Requirement: Edit the rows that run between the line holding "Task: Expand the Catálogos menu section" and the line holding "This screenshot has width=810, height=607.", inclusive, and reproduce only those rows with "screenshot" replaced by "screen capture" and everything else unchanged. Leave the pictures out of your answer.

Data for this exercise:
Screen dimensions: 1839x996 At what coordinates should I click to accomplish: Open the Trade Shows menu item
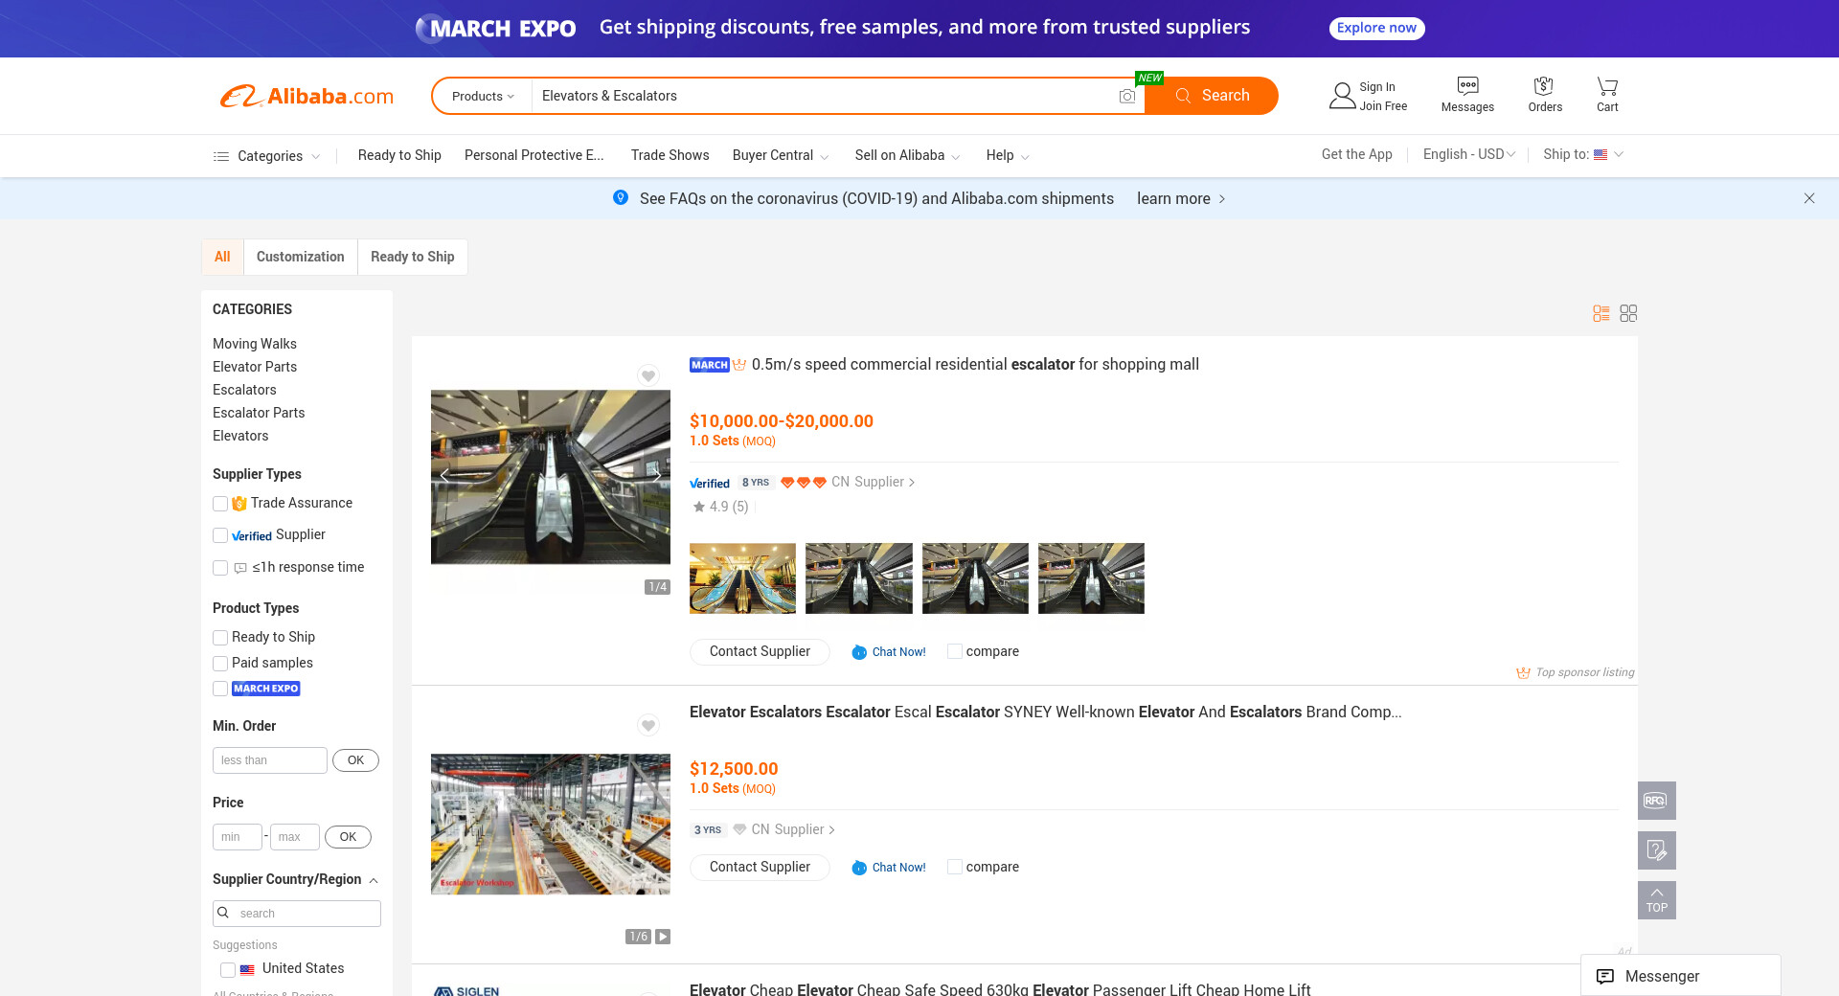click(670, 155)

* * *

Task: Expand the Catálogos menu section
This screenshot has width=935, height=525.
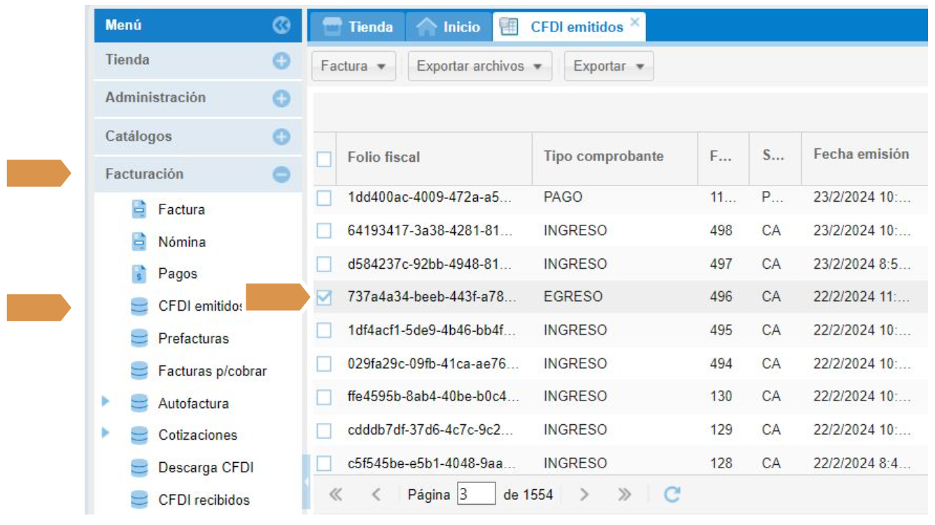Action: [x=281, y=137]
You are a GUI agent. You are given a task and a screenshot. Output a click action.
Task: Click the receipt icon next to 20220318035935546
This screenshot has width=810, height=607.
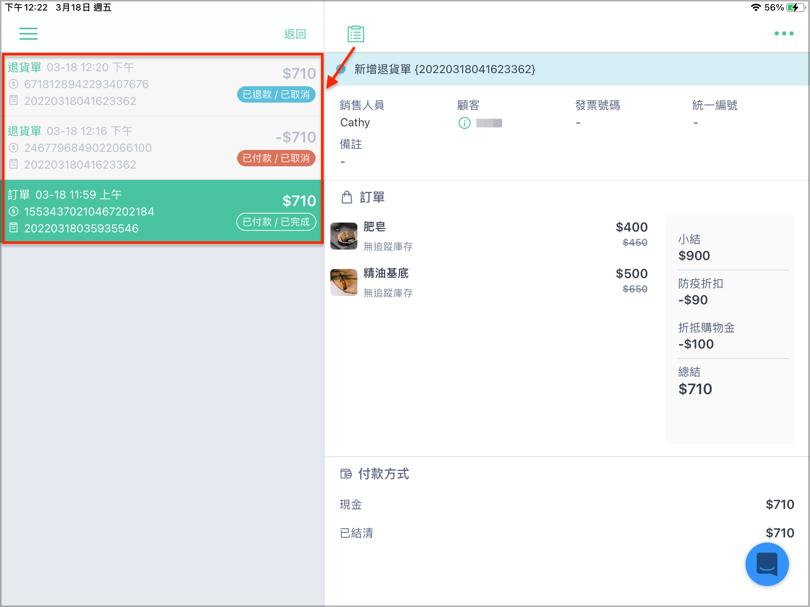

* * *

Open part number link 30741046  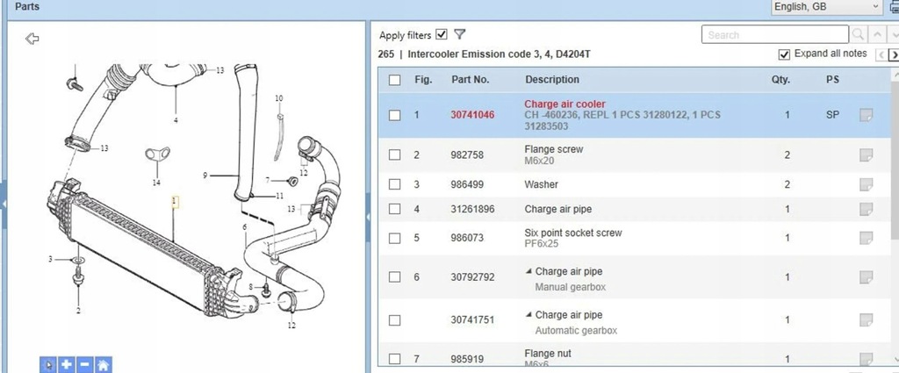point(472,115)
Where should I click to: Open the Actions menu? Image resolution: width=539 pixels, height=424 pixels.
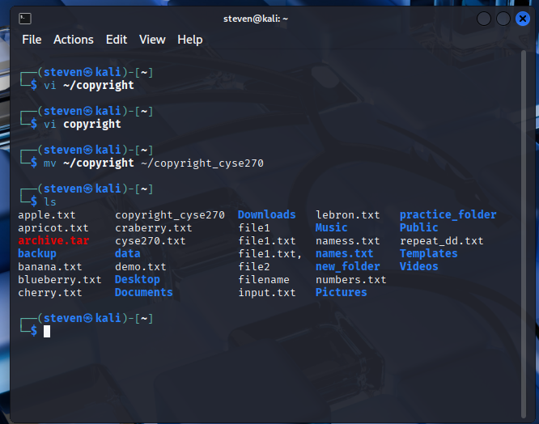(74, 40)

Final answer:
Task: Expand the Catálogos menu section
This screen capture has width=935, height=525.
Action: [x=281, y=137]
You are a GUI agent. You are given a task and a screen capture. Output a click action.
Task: Click the receipt icon next to 20220318035935546
This screen capture has width=810, height=607.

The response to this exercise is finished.